Errors are reported by the following functions

log_exception

log_and_throw

log_and_rethrow

They share similar behaviour when it comes to logging.

They build the error message, which has the following format.

    error_message = __build_message_for_end_user(
        to_be_fixed_by,
        resolvable_by_actual,
        what_happened,
        why_it_happened,
        consequences,
        countermeasures,
    )

Then the error is pushed to the resolvable context and the method decides what to do with the underlying exception, e.g. throw a new one, re-throw or do nothing. The resolvable context is used to determine who is accountable for fixing the error.

The get_blamee_overall function determines who is accountable for fixing the error using the resolver context. It is called in the termination messages plugin and the notifications plugin. Both of these plugin hook into the vdk_exit method.

Several error types are also defined. These types are re-used in plugins and user code.
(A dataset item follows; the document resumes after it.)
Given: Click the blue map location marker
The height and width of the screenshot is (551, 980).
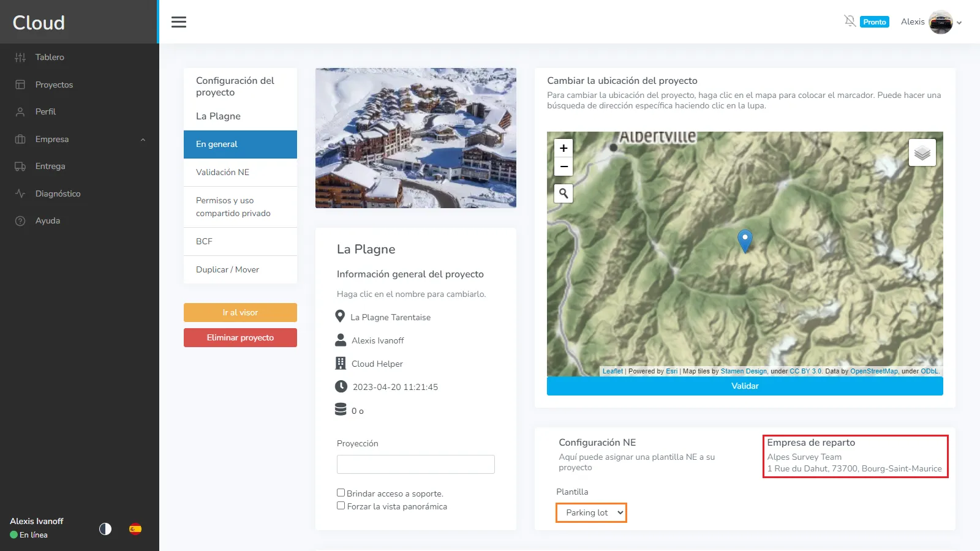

https://github.com/vmware/versatile-data-kit/blob/main/projects/vdk-core/src/vdk/internal/core/errors.py#L160

Potential Areas of Improvement

log formatting - we should provide users the ability to choose between several different log formatters. We could also let users specify their own. This is important due to the fact that we're using VDK in different ways on different environments.
- someone using vdk locally might not care about attempt ids
- someone using vdk in a production environment might want advanced treatment of new lines
- someone using dags may or may not care about parent jobs
dags - we currently have no mechanism of distinguishing which job the error came from if it was part of a DAG

TODO: Provide examples

error handling - currently, the burden of providing accurate information on who is accountable for fixing errors and how to fix them is delegated to the caller. This causes two problems: 1. The initial error message in the logs is far removed from the actual error 2. It's hard to find the actual root cause in the logs using the stack trace. Ideally, we would like to have error messages similar to npm, where the root cause is specified immediately and a detailed stack trace is available somewhere else.

https://lucasfcosta.com/2022/06/01/ux-patterns-cli-tools.html

TODO: Provide examples

multi-threading and the resolver context

TODO: Sync with @tozka about this

Next Steps

Analyze existing customer data
Check for other areas of improvement based on data
Prioritize identified areas of improvement based on data.